[[ EXTRACTED INFORMATION, beginning ]]
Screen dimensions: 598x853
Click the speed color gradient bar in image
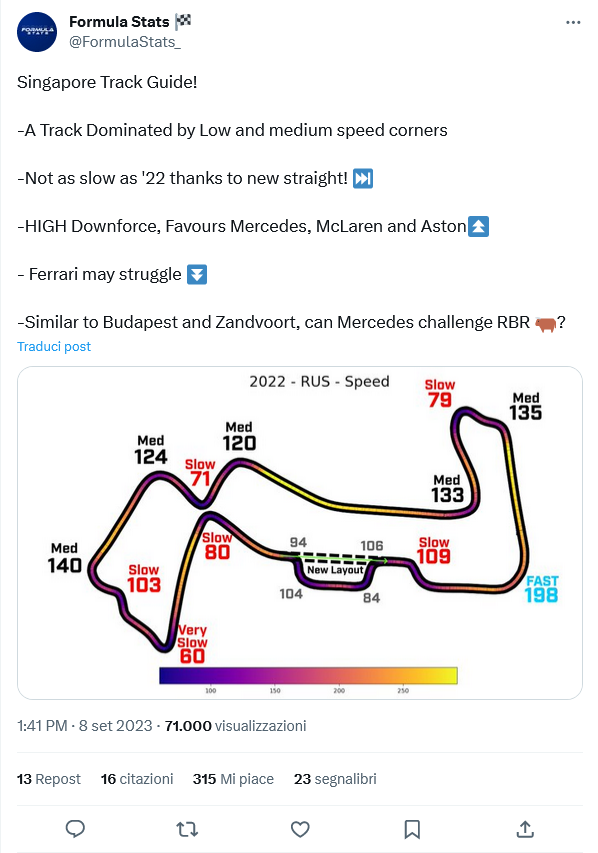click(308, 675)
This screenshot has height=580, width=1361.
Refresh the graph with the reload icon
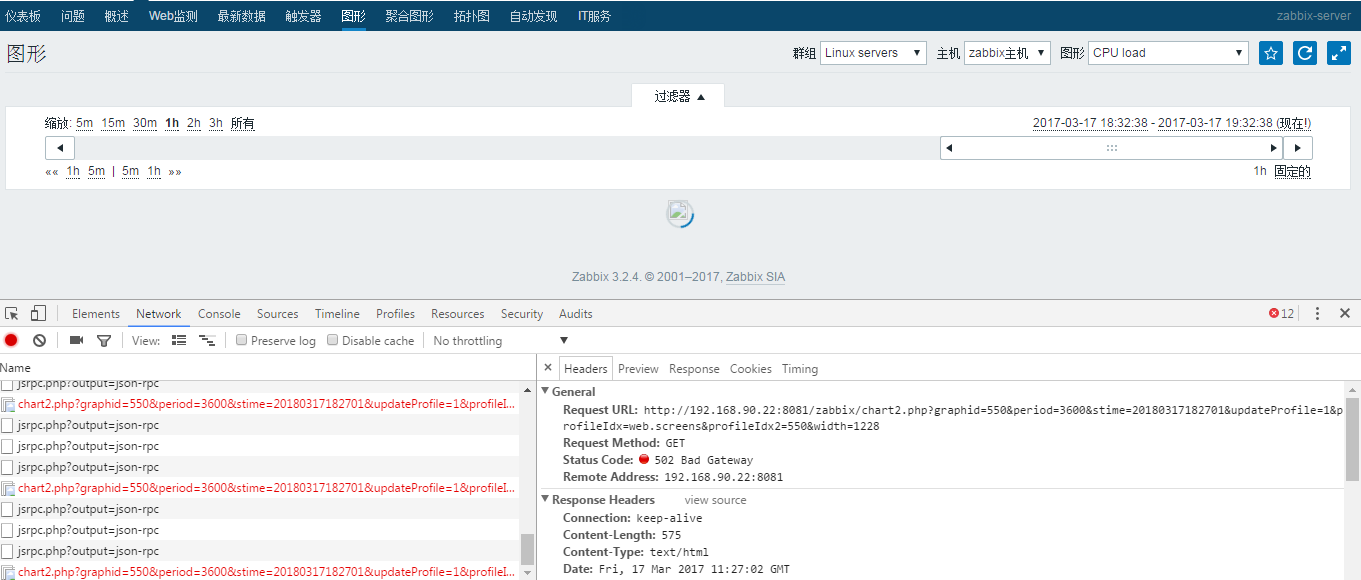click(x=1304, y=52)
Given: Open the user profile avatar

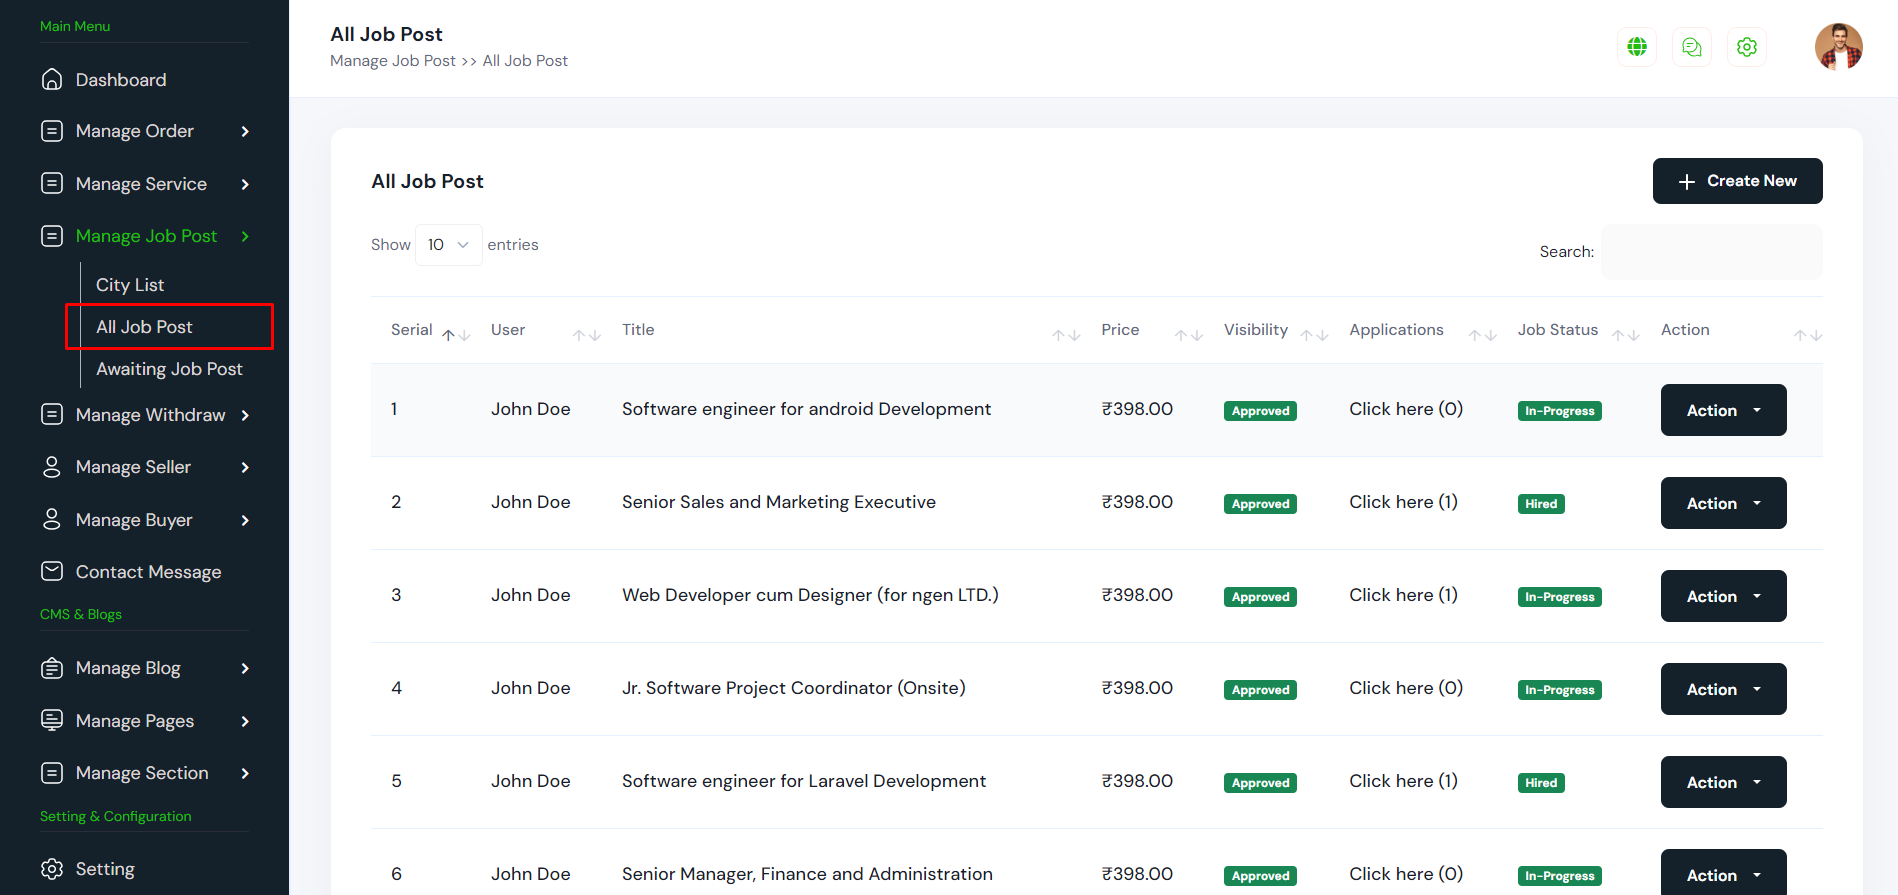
[[ EXTRACTED INFORMATION, end ]]
Copy out every entry above verbatim. Leave each picture out.

Screen dimensions: 598x853
Click the speed color gradient bar in image
click(308, 675)
This screenshot has height=580, width=1361.
Refresh the graph with the reload icon
click(x=1304, y=52)
Given: Open the user profile avatar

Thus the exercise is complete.